Until the credit crunch in the late 1990's, followed swiftly by the recession, which affected in most of the world's economies, investing cash in a bank to derive an income through interest was considered amongst the most effective - and safest - ways of producing a return. The collapse of many major banks revealed the myth that money thus invested was always safe and the rapid reduction in the interest rates available had an equally devastating effect on the notion that investing in a cash savings account produced a reliable and reasonable source of income. The rates of interest now offered by most savings institutions are so low that they are not keeping up with the rate of inflation. This means that, over time, the savings pot will become smaller and smaller, as the interest does not keep parity with the cost of living. Interest rates do not show any sign of increasing in the foreseeable future, so it appears that cash savings accounts are likely to remain a relatively poor means of investing our money. The greatest advantage is that, compared to other vehicles, bank accounts are still considered to be the safest havens for our funds. They do also provide a certainty as to the return that will be achieved, however low it may be.
Stocks and Shares
Probably the investment model that causes the most trepidation to savers is the stock market. Whilst it is undoubtedly the most risky, carrying the possibility of the total loss of an investment, it usually provides the highest rewards. As long as risk is spread evenly and solid, reliable advice is obtained, and an investor is able to ride out some short term losses, investment returns that beat the rate of inflation easily can provide a steady monthly or annual income. With less hassle than investing in the property market, whilst carrying the potential for higher returns than cash savings, but with much more risk, investing in stocks and shares is not to be taken lightly and is most suitable for those who are willing to invest their money over the medium to long term.

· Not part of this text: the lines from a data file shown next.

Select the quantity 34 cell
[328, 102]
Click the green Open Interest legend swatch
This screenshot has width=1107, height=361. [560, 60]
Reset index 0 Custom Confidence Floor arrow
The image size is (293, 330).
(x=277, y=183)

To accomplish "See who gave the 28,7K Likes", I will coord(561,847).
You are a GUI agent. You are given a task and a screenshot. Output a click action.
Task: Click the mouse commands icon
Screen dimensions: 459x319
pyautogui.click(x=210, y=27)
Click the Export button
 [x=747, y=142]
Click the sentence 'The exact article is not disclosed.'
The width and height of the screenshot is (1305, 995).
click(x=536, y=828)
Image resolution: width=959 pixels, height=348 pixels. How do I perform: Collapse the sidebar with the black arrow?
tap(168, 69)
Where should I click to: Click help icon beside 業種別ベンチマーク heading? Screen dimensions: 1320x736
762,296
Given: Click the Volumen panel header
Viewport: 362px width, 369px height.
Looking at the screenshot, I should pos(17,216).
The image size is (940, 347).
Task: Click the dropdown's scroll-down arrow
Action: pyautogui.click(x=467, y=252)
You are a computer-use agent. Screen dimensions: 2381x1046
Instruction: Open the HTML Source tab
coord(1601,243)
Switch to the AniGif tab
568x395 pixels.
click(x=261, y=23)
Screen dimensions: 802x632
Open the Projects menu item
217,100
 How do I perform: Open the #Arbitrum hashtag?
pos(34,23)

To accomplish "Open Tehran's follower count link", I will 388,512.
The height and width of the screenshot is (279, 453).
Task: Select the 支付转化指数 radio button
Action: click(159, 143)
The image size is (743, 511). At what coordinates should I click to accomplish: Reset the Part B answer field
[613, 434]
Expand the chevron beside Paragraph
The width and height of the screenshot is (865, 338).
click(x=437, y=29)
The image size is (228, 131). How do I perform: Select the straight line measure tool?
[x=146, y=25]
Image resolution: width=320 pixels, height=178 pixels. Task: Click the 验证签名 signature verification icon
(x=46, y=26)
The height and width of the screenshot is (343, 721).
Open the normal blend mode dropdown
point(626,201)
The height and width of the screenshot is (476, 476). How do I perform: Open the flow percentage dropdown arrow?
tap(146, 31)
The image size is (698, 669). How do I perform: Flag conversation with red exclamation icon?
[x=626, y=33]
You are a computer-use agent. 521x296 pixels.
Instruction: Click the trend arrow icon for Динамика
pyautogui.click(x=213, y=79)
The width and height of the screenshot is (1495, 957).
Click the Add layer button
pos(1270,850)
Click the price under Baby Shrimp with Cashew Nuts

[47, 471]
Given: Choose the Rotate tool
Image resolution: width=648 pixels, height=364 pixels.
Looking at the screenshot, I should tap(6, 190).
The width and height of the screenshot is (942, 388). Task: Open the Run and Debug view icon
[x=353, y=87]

In the light of the low return on cash savings and the risk involved in investing in stocks, coupled with the general fall in property prices, many investors decide to put their money into real estate. This type of investment can work in three ways. Firstly, a fast capital return can be sought by developing a run down or derelict property and selling it on at a profit. Secondly, a slower return can be achieved by retaining the property whilst house prices continue to rise to what might be considered the optimum level to sell. Finally, a regular income can be derived by renting the property out to tenants during the period that it is owned. Significant returns can be achieved on real estate but it should be remembered that house prices can fall as well as rise and that house letting can be a frustrating and expensive enterprise if the wrong tenants take up residence. Nevertheless, bricks and mortar are likely to continue to be popular for those who are interested in investing in the property market, particularly in the field of long-term investment.
Our examination of the three principal means of seeking a return on our capital investments reveals that there is, in fact, no perfect solution to the problem. All savers are different, having different income needs, being willing and/or able to invest varying capital amounts and possessing differing risk indexes. Whether looking to invest in cash savings, real estate or stocks and shares, the clear advice should always be to think carefully about that exactly you would like to achieve with your savings and what degree of inconvenience and risk you are prepared to entertain before selecting your preferred investment model.